Provided passage:
++++++
Terra Has Now Come Up With Recovery Plan

2 min read

The last couple of weeks has been a tumultuous time for the crypto market as Terra lost its peg and the ecosystem collapsed in days. Terra’s native token LUNA was felled, and the value virtually reached $0. The de-pegging event’s impact was felt far beyond Terra, as the entire market lost around $100 million of its TVL and made drastic changes to the market rankings.

After the fall, Terra dropped to close to the twentieth position in terms of TVL from the previously held third position. As per the data, Terra lost about 99% percent of its $30 billion TVL and currently has about only $300 million remaining.

The Terra team has bounced back earlier than expected with its new revival plans for the ecosystem. According to a post shared by Do Kwon, CEO of TerraForm Labs, the revival plans involve launching a new network to accommodate the community of investors, developers, and builders from the current network.

After the new Terra chain launch, the current network will be renamed Terra Classic with LUNA tokens. Once online, the network will airdrop new LUNA tokens among LUNA, stakers, LUNA holders, UST holders, and developers on the new chain.
++++++
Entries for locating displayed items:

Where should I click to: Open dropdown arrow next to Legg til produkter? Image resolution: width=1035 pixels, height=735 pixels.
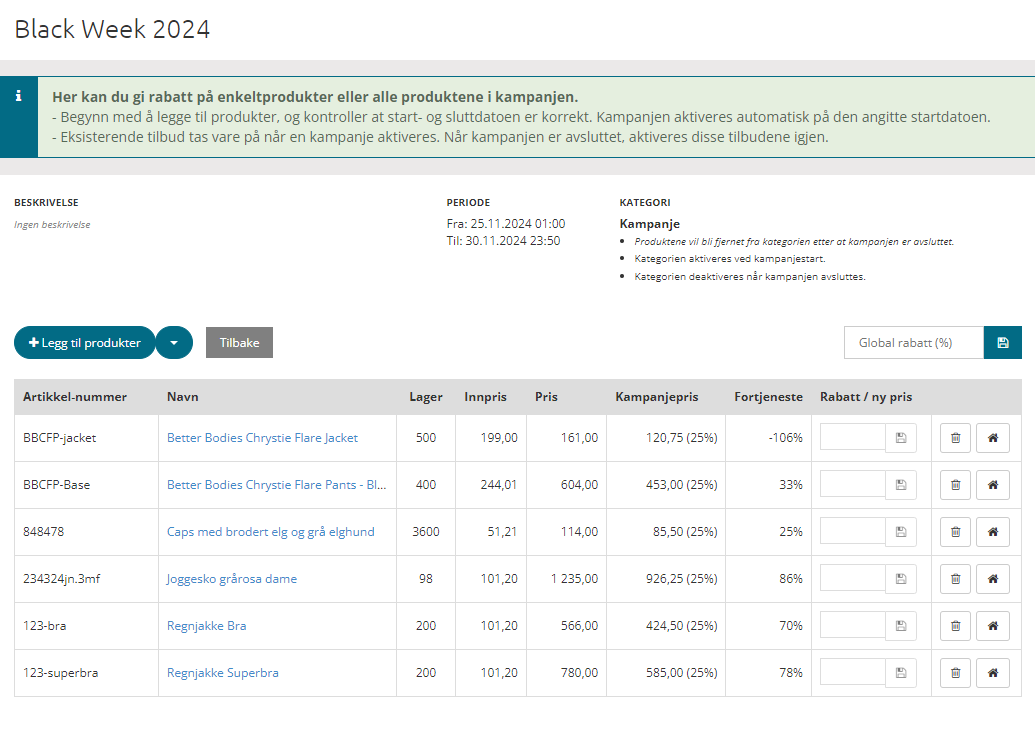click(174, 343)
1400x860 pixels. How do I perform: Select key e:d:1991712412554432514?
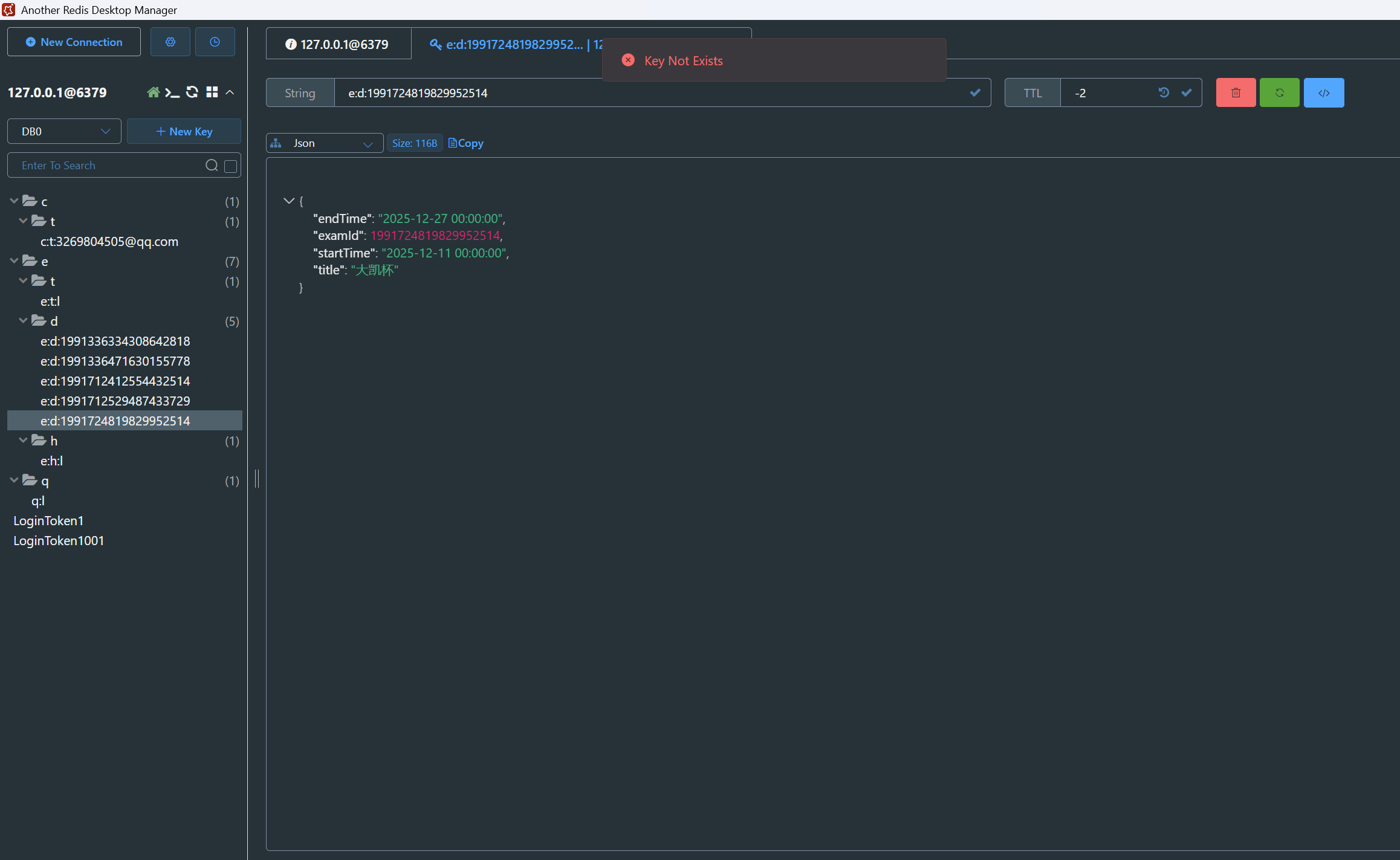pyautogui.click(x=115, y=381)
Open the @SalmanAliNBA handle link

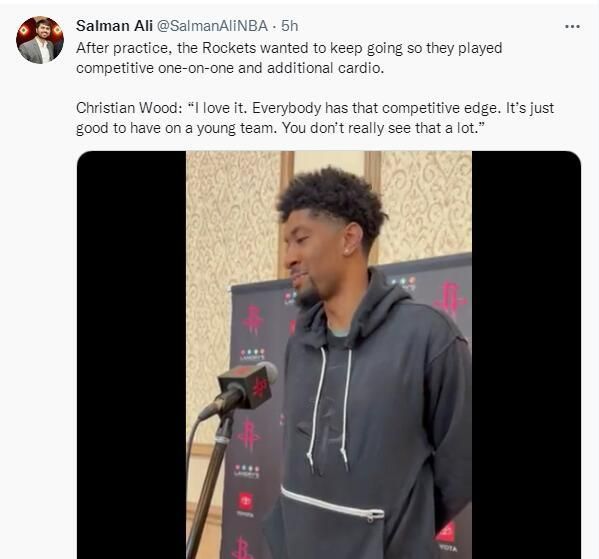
++++++
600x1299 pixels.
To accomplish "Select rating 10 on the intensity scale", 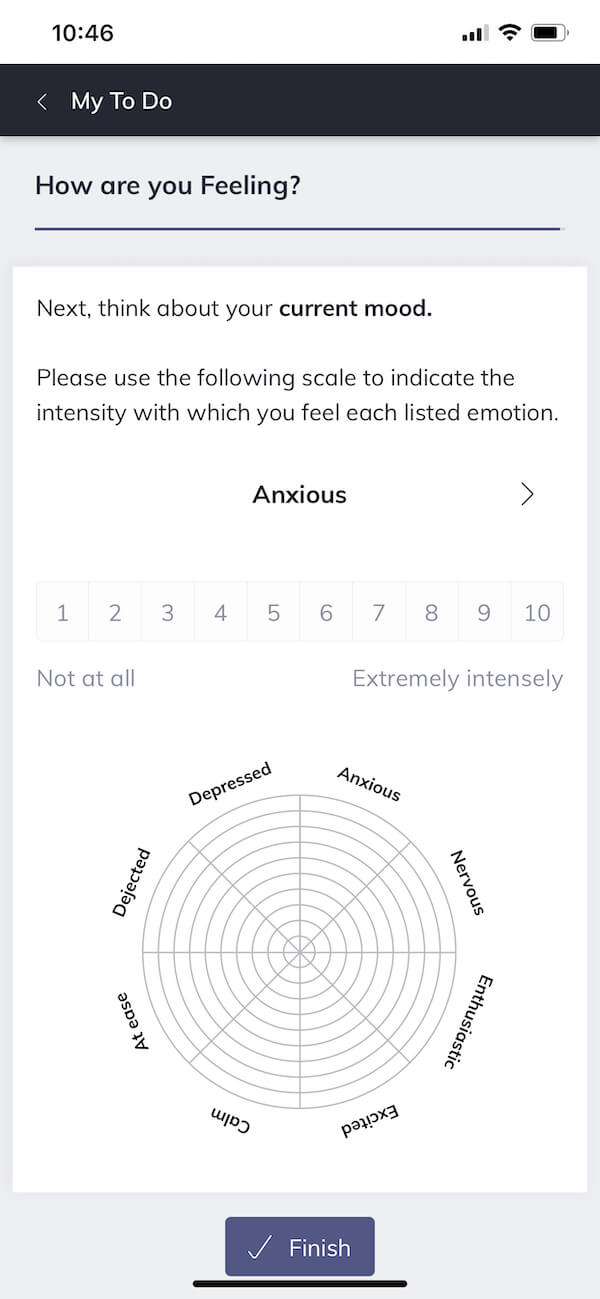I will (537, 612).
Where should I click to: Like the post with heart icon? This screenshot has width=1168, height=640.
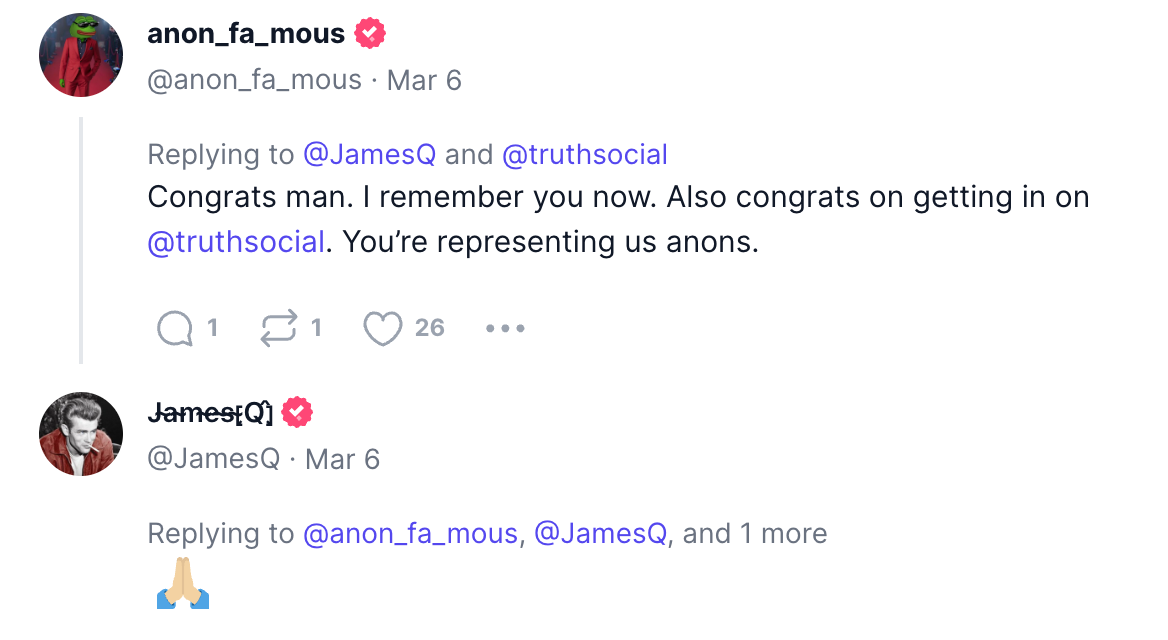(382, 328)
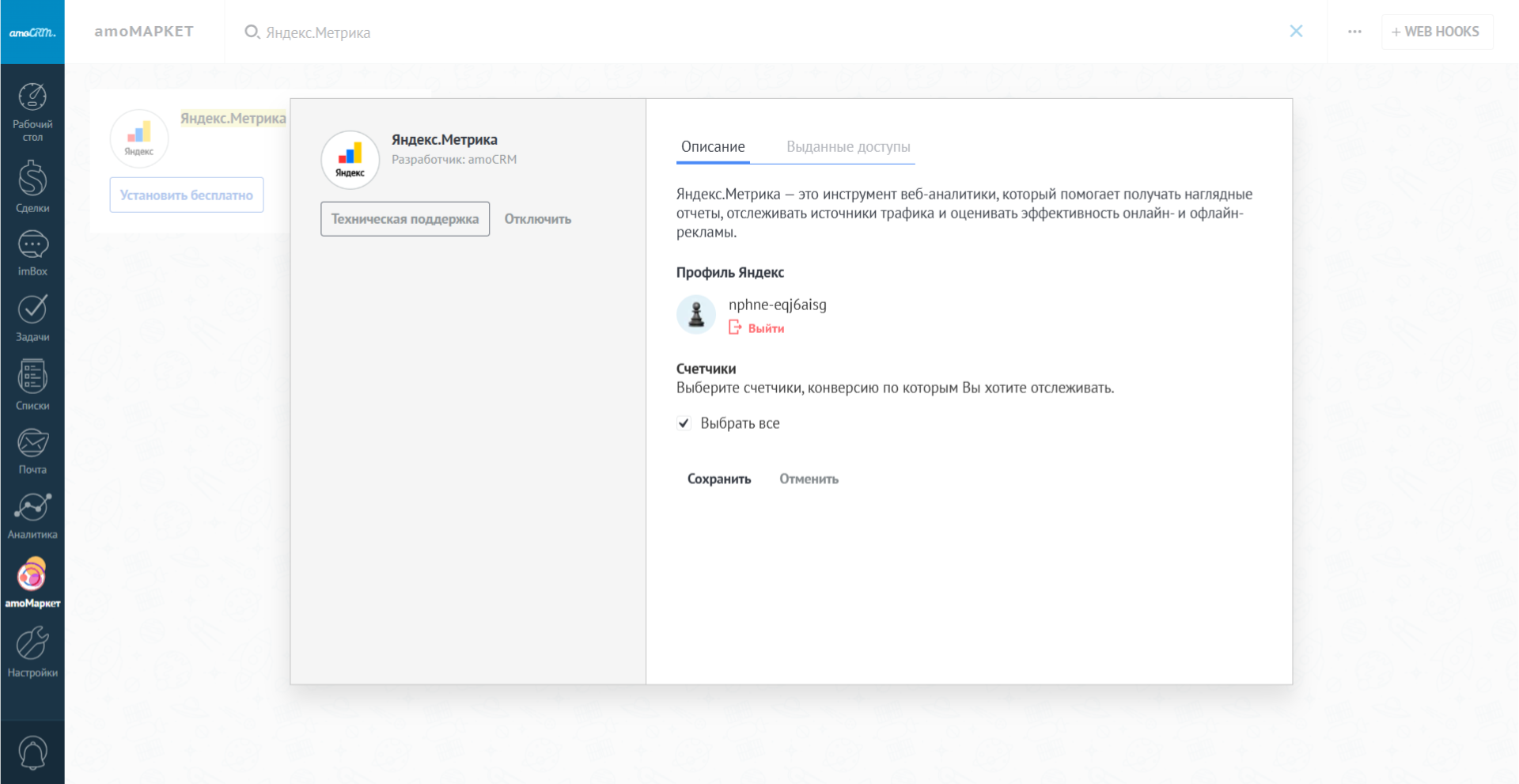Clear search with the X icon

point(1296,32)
++++++
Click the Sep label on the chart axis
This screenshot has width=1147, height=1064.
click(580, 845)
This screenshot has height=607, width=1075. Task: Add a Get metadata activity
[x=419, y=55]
++++++
What you will do:
a. Please reproduce word for word the part of the Terra recovery article that begins at the words "The last couple" and stops after "the market rankings.".
b. Summarize the Terra recovery article in two sentences.
c. Continue the Terra recovery article, starting after its last sentence.
The entries have no connection to the Terra recovery article.

Answers to the exercise:
a.
The last couple of weeks has been a tumultuous time for the crypto market as Terra lost its peg and the ecosystem collapsed in days. Terra’s native token LUNA was felled, and the value virtually reached $0. The de-pegging event’s impact was felt far beyond Terra, as the entire market lost around $100 million of its TVL and made drastic changes to the market rankings.

b. Terra lost its peg and its ecosystem collapsed within days, with LUNA's value falling to nearly $0 and Terra dropping from third to close to twentieth in TVL. The Terra team plans to launch a new network, rename the current one Terra Classic, and airdrop new LUNA tokens to LUNA stakers and holders, UST holders, and developers on the new chain.

c.
According to the initial revival plan, the network was to allocate the 1 billion new LUNA tokens among users who invested in LUNA and UST before and during the de-pegging. So, the network was to allocate 40% each for the pre-fall LUNA holders and the pro-rata UST holders during the chain halt. The remaining 20% of the supply was split equally between LUNA holders who offered stability during the fall and the community pool.

However, the team has amended the initial terms of the plan based on the feedback received from the Terra community. The new outline for token distribution has increased the community pool share from 10% to 30%. A portion of these tokens will be staked for governance, and around 10% will be offered to developers for their contribution.

The LUNA holders from before the attack will receive about 35% of the supply. Wallets with less than 10k LUNA will get 30% during the launch, and the remaining 70% percent will be settled over two years with a 6-month cliff. The vesting period for wallets with up to 1 million LUNA is two years with a cliff of 1 year. For those with more than a million LUNA, the vesting may take up to 4 years with a 1-year cliff period.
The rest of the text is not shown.